▸ **Problem to solve**: Extract every line of the data below and reproduce each one verbatim.

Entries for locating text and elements
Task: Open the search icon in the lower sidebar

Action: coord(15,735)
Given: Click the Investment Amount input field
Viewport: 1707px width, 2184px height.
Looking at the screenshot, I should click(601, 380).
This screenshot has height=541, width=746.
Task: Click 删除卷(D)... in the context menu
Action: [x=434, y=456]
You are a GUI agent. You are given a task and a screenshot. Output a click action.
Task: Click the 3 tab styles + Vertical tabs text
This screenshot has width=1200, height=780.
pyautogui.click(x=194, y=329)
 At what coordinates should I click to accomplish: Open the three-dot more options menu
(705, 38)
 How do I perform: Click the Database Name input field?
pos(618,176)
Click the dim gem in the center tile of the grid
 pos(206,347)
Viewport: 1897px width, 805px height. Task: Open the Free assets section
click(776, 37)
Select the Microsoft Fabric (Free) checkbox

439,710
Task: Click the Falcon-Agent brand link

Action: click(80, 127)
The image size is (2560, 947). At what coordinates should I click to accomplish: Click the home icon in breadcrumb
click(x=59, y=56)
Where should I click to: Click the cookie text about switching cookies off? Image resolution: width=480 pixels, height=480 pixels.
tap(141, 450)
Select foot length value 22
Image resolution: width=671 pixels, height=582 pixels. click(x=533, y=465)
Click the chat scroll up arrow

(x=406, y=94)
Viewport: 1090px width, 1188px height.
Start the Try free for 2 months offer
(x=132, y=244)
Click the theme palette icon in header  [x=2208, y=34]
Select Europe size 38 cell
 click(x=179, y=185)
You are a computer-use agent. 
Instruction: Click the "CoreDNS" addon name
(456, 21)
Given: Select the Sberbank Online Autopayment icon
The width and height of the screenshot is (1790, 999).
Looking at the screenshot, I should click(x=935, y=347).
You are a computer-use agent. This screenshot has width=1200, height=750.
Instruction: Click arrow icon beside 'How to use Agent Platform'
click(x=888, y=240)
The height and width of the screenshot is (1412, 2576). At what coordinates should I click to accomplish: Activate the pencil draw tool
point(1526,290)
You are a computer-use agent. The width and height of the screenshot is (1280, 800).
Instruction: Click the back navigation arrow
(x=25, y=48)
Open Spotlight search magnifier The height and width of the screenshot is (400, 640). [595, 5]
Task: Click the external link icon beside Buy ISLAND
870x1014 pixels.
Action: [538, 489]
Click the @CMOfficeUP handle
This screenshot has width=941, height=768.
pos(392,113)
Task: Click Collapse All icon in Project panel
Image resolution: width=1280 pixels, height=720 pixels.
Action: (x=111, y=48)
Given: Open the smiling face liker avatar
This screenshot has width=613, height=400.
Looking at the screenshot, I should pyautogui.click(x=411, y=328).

▸ **Answer below**:
Task: Open the search icon in the lower sidebar

Action: coord(15,735)
Given: Click the Investment Amount input field
Viewport: 1707px width, 2184px height.
Looking at the screenshot, I should click(601, 380).
This screenshot has height=541, width=746.
Task: Click 删除卷(D)... in the context menu
Action: [x=434, y=456]
You are a GUI agent. You are given a task and a screenshot. Output a click action.
Task: Click the 3 tab styles + Vertical tabs text
This screenshot has width=1200, height=780.
pyautogui.click(x=194, y=329)
 At what coordinates should I click to accomplish: Open the three-dot more options menu
(705, 38)
 How do I perform: Click the Database Name input field?
pos(618,176)
Click the dim gem in the center tile of the grid
 pos(206,347)
Viewport: 1897px width, 805px height. Task: Open the Free assets section
click(776, 37)
Select the Microsoft Fabric (Free) checkbox

439,710
Task: Click the Falcon-Agent brand link

Action: click(80, 127)
The image size is (2560, 947). At what coordinates should I click to accomplish: Click the home icon in breadcrumb
click(x=59, y=56)
Where should I click to: Click the cookie text about switching cookies off? Image resolution: width=480 pixels, height=480 pixels.
tap(141, 450)
Select foot length value 22
Image resolution: width=671 pixels, height=582 pixels. click(x=533, y=465)
Click the chat scroll up arrow

(x=406, y=94)
Viewport: 1090px width, 1188px height.
Start the Try free for 2 months offer
(x=132, y=244)
Click the theme palette icon in header  [x=2208, y=34]
Select Europe size 38 cell
 click(x=179, y=185)
You are a computer-use agent. 
Instruction: Click the "CoreDNS" addon name
(456, 21)
Given: Select the Sberbank Online Autopayment icon
The width and height of the screenshot is (1790, 999).
Looking at the screenshot, I should click(x=935, y=347).
You are a computer-use agent. This screenshot has width=1200, height=750.
Instruction: Click arrow icon beside 'How to use Agent Platform'
click(x=888, y=240)
The height and width of the screenshot is (1412, 2576). At what coordinates should I click to accomplish: Activate the pencil draw tool
point(1526,290)
You are a computer-use agent. The width and height of the screenshot is (1280, 800).
Instruction: Click the back navigation arrow
(x=25, y=48)
Open Spotlight search magnifier The height and width of the screenshot is (400, 640). [595, 5]
Task: Click the external link icon beside Buy ISLAND
870x1014 pixels.
Action: [538, 489]
Click the @CMOfficeUP handle
This screenshot has width=941, height=768.
pos(392,113)
Task: Click Collapse All icon in Project panel
Image resolution: width=1280 pixels, height=720 pixels.
Action: (x=111, y=48)
Given: Open the smiling face liker avatar
This screenshot has width=613, height=400.
Looking at the screenshot, I should pyautogui.click(x=411, y=328).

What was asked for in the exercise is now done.